I’d be stuck and unprotected.
Her experience really impacted me because there was one time when the gravity of the big world and my helplessness in it hit me.
I was traveling, foolishly, alone for the day with my 6 month old baby stowed in the baby carrier to get immunizations a town away. My many other trips left me feeling confident that I could do this trip and it was easier than making a day trip with a 2.5 year old and a baby and my husband.
It all went well until I got out of the cab to catch the train back and someone was watching me put my wallet back. On the large bridge, I felt my bag move and looked down.
The zipper was gaping and my heart beat faster. A major rule of travel is always zip your bags up and I followed it. My wallet was gone, my train ticket was gone, I had no money and no ticket to get home. No ATM card to get money either.
I panicked but I had my phone and called my husband and others noticed my distress. A kind man bought me a return ticket and my husband met me at the station at home so I could pay the man back. He refused repayment.
We made it home and, besides a little panic and lessons learned, it didn’t change my life dramatically.
But when I heard my friends story years later, I wondered what my experience would’ve been if I blended in. If I was part of the class that was not minority privileged. What if I was an Asian woman?

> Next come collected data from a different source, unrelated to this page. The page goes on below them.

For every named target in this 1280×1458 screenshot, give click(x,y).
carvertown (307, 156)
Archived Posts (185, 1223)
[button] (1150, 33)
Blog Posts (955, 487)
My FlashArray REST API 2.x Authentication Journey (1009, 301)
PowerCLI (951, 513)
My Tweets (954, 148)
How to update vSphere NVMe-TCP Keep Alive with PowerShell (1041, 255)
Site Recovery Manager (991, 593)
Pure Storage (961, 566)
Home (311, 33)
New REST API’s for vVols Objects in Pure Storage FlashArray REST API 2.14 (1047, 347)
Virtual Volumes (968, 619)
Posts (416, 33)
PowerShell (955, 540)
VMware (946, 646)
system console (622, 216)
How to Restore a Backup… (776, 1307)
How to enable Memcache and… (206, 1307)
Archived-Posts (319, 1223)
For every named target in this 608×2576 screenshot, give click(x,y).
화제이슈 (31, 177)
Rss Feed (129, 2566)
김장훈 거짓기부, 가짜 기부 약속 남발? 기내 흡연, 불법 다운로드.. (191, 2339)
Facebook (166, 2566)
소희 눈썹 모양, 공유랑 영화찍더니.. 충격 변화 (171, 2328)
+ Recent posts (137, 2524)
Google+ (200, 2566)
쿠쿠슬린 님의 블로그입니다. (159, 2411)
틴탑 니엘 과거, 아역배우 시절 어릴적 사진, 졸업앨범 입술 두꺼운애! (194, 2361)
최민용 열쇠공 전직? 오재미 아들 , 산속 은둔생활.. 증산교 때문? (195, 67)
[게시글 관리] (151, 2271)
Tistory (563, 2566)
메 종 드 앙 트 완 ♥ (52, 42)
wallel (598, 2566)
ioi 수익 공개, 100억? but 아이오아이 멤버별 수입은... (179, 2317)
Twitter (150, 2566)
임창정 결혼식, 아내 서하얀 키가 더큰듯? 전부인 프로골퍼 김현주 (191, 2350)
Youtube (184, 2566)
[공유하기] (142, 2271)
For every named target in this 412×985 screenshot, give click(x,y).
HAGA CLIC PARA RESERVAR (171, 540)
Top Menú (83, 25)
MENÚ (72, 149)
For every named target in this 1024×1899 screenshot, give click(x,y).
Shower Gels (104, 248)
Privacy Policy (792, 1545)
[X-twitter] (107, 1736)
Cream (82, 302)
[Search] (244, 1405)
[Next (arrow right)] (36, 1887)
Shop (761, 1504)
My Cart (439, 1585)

Or African?
I could finally see how someone could become the poor soul on the streets near the stations with sad chalk stories written about how they ended up far from home and just needed a ticket…a little mercy.
And I read the stories today and I know why we have such a hard time acknowledging the privileges of having a certain skin color or background.
It’s like living in a world of automatic motion-sensing doors, don’t they always open for everyone else?
They don’t but it can be very, very hard to notice when they always open for you.